DESCRIPTION OF THE TASK: Counting task for the entries below: give the number of lines that contain the word "computer", with no other text.
Segment Start: SUPPLIED RECORDS
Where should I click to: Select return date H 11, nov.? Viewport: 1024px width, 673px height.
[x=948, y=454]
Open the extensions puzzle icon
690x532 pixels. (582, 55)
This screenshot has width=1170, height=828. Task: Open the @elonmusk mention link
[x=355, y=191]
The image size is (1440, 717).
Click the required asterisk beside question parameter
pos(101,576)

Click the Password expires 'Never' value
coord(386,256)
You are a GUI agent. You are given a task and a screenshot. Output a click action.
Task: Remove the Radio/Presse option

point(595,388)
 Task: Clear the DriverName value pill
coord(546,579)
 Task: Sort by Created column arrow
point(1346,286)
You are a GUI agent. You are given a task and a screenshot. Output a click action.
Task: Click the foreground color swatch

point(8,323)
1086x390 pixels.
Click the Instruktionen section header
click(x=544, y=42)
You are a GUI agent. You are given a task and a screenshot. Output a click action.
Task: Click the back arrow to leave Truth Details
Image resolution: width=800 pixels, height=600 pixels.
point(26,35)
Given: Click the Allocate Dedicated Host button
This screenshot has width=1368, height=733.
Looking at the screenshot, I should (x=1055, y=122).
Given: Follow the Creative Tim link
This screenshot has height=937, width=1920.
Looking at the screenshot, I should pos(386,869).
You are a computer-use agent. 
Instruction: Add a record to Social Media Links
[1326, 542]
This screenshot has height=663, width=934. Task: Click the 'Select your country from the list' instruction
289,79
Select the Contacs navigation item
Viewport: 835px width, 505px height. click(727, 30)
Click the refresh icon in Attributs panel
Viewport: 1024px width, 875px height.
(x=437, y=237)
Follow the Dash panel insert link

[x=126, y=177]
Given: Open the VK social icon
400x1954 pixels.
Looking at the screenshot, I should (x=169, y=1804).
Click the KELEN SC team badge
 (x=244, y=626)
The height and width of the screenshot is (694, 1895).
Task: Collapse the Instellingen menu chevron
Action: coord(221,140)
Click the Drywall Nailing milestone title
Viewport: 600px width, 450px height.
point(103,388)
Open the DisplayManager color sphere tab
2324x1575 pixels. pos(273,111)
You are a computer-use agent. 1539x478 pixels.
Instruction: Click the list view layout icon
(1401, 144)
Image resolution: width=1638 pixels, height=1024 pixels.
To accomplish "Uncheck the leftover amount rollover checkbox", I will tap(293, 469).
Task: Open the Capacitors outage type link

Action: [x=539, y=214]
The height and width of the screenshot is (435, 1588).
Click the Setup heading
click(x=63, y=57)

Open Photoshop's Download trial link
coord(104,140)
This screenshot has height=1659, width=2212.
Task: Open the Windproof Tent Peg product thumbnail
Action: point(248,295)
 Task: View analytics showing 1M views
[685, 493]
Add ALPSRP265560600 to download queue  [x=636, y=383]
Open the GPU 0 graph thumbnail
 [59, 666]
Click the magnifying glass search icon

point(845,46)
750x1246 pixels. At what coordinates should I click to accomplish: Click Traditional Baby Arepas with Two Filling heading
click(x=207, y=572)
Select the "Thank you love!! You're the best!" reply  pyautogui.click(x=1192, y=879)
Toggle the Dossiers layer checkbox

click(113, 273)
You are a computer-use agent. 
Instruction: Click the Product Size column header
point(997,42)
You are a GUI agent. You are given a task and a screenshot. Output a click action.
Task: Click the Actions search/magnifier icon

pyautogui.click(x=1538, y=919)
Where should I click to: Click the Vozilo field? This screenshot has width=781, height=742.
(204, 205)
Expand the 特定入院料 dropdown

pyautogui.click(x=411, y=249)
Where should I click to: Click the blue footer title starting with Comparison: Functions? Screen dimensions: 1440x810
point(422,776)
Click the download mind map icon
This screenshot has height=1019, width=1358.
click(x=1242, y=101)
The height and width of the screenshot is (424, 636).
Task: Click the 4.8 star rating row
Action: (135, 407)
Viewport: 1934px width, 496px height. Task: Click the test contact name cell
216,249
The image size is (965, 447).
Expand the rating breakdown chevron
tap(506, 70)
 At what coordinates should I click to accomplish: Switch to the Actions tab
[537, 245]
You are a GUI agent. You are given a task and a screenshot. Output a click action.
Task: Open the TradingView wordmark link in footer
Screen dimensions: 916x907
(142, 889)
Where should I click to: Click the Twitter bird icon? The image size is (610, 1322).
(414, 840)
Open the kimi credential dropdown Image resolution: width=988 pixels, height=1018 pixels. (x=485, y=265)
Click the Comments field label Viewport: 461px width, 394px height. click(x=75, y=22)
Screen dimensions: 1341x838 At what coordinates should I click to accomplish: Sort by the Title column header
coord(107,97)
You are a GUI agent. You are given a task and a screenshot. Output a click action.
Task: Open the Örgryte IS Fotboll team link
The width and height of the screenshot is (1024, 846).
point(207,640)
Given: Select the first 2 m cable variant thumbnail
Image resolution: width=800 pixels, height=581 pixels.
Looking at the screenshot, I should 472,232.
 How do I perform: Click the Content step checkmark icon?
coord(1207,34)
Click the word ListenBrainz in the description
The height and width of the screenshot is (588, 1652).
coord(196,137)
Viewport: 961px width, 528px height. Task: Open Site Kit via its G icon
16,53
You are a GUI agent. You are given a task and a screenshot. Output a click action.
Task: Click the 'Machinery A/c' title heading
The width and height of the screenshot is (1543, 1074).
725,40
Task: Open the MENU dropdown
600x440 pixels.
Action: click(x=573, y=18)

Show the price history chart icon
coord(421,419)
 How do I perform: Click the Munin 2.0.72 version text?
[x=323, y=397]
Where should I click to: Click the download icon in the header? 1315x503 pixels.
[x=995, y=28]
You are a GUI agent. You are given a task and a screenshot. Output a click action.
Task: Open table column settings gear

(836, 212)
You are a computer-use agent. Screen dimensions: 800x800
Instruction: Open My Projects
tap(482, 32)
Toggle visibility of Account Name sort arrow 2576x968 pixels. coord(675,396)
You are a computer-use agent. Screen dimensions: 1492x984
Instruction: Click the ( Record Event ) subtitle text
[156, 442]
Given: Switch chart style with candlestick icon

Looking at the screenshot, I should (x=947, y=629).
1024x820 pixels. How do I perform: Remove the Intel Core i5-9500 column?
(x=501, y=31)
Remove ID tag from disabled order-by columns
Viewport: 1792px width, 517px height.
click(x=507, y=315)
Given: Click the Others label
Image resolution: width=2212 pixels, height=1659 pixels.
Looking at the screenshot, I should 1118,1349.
Segment End: SUPPLIED RECORDS
ANSWER SECTION: 5